• Prompt: The answer must consist of the entries, copied exactly and in full.

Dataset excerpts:
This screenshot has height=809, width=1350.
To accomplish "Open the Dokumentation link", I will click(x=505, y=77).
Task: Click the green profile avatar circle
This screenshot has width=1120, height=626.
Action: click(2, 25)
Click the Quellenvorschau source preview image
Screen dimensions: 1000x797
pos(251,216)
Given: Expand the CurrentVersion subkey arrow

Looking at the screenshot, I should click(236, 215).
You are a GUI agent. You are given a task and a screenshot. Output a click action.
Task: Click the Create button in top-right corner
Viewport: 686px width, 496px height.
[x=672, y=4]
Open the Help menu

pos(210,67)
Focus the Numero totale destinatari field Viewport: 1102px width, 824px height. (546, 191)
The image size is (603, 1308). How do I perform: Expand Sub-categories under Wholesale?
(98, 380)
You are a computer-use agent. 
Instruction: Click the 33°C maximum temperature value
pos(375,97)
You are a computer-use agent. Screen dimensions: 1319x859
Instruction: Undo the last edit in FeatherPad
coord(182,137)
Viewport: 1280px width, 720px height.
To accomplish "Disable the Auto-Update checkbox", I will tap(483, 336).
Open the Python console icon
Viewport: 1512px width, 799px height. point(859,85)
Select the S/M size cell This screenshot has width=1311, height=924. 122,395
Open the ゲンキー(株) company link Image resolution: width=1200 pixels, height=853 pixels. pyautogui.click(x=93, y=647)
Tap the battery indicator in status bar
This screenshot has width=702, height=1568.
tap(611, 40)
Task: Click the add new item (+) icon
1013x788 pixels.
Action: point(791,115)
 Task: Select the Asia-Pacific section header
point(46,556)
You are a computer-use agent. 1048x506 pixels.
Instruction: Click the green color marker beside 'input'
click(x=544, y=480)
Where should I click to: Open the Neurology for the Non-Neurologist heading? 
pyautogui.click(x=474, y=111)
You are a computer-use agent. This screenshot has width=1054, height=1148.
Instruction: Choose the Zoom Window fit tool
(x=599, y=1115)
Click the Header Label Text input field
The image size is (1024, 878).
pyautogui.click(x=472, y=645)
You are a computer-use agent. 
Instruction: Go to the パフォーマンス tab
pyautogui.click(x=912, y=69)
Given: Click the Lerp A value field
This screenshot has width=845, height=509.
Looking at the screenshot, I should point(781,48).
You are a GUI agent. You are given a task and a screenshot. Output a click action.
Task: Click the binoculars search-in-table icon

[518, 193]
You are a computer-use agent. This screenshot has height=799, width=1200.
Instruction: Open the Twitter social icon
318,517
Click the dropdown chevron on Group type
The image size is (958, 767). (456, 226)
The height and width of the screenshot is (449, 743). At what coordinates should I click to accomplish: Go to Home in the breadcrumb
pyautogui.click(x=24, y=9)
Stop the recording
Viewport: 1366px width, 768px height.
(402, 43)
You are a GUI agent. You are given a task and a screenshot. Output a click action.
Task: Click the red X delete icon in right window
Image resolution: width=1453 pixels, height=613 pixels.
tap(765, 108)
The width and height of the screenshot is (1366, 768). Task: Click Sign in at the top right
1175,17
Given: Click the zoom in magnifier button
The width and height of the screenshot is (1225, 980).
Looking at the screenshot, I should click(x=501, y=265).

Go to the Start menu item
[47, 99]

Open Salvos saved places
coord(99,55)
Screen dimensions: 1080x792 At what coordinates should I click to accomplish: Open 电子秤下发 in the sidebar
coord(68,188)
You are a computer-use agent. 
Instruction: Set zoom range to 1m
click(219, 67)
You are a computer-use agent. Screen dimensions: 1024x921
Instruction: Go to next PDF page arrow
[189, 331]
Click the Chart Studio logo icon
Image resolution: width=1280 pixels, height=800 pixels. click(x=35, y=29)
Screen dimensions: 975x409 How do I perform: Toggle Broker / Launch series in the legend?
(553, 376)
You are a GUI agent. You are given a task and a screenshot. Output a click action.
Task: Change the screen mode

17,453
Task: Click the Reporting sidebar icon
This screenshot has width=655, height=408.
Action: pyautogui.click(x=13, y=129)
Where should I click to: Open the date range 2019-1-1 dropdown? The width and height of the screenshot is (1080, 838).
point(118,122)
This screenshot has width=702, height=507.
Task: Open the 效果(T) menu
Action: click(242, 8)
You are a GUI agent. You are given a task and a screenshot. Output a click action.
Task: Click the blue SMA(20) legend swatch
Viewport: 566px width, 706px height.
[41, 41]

• Response below:
This screenshot has height=809, width=1350.
To accomplish "Open the Dokumentation link", I will click(x=505, y=77).
Task: Click the green profile avatar circle
This screenshot has width=1120, height=626.
Action: click(2, 25)
Click the Quellenvorschau source preview image
Screen dimensions: 1000x797
pos(251,216)
Given: Expand the CurrentVersion subkey arrow

Looking at the screenshot, I should click(236, 215).
You are a GUI agent. You are given a task and a screenshot. Output a click action.
Task: Click the Create button in top-right corner
Viewport: 686px width, 496px height.
[x=672, y=4]
Open the Help menu

pos(210,67)
Focus the Numero totale destinatari field Viewport: 1102px width, 824px height. (546, 191)
The image size is (603, 1308). How do I perform: Expand Sub-categories under Wholesale?
(98, 380)
You are a computer-use agent. 
Instruction: Click the 33°C maximum temperature value
pos(375,97)
You are a computer-use agent. Screen dimensions: 1319x859
Instruction: Undo the last edit in FeatherPad
coord(182,137)
Viewport: 1280px width, 720px height.
To accomplish "Disable the Auto-Update checkbox", I will tap(483, 336).
Open the Python console icon
Viewport: 1512px width, 799px height. point(859,85)
Select the S/M size cell This screenshot has width=1311, height=924. 122,395
Open the ゲンキー(株) company link Image resolution: width=1200 pixels, height=853 pixels. pyautogui.click(x=93, y=647)
Tap the battery indicator in status bar
This screenshot has width=702, height=1568.
tap(611, 40)
Task: Click the add new item (+) icon
1013x788 pixels.
Action: point(791,115)
 Task: Select the Asia-Pacific section header
point(46,556)
You are a computer-use agent. 1048x506 pixels.
Instruction: Click the green color marker beside 'input'
click(x=544, y=480)
Where should I click to: Open the Neurology for the Non-Neurologist heading? 
pyautogui.click(x=474, y=111)
You are a computer-use agent. This screenshot has width=1054, height=1148.
Instruction: Choose the Zoom Window fit tool
(x=599, y=1115)
Click the Header Label Text input field
The image size is (1024, 878).
pyautogui.click(x=472, y=645)
You are a computer-use agent. 
Instruction: Go to the パフォーマンス tab
pyautogui.click(x=912, y=69)
Given: Click the Lerp A value field
This screenshot has width=845, height=509.
Looking at the screenshot, I should point(781,48).
You are a GUI agent. You are given a task and a screenshot. Output a click action.
Task: Click the binoculars search-in-table icon

[518, 193]
You are a computer-use agent. This screenshot has height=799, width=1200.
Instruction: Open the Twitter social icon
318,517
Click the dropdown chevron on Group type
The image size is (958, 767). (456, 226)
The height and width of the screenshot is (449, 743). At what coordinates should I click to accomplish: Go to Home in the breadcrumb
pyautogui.click(x=24, y=9)
Stop the recording
Viewport: 1366px width, 768px height.
(402, 43)
You are a GUI agent. You are given a task and a screenshot. Output a click action.
Task: Click the red X delete icon in right window
Image resolution: width=1453 pixels, height=613 pixels.
tap(765, 108)
The width and height of the screenshot is (1366, 768). Task: Click Sign in at the top right
1175,17
Given: Click the zoom in magnifier button
The width and height of the screenshot is (1225, 980).
Looking at the screenshot, I should click(x=501, y=265).

Go to the Start menu item
[47, 99]

Open Salvos saved places
coord(99,55)
Screen dimensions: 1080x792 At what coordinates should I click to accomplish: Open 电子秤下发 in the sidebar
coord(68,188)
You are a computer-use agent. 
Instruction: Set zoom range to 1m
click(219, 67)
You are a computer-use agent. Screen dimensions: 1024x921
Instruction: Go to next PDF page arrow
[189, 331]
Click the Chart Studio logo icon
Image resolution: width=1280 pixels, height=800 pixels. click(x=35, y=29)
Screen dimensions: 975x409 How do I perform: Toggle Broker / Launch series in the legend?
(553, 376)
You are a GUI agent. You are given a task and a screenshot. Output a click action.
Task: Change the screen mode

17,453
Task: Click the Reporting sidebar icon
This screenshot has width=655, height=408.
Action: pyautogui.click(x=13, y=129)
Where should I click to: Open the date range 2019-1-1 dropdown? The width and height of the screenshot is (1080, 838).
point(118,122)
This screenshot has width=702, height=507.
Task: Open the 效果(T) menu
Action: click(242, 8)
You are a GUI agent. You are given a task and a screenshot. Output a click action.
Task: Click the blue SMA(20) legend swatch
Viewport: 566px width, 706px height.
[41, 41]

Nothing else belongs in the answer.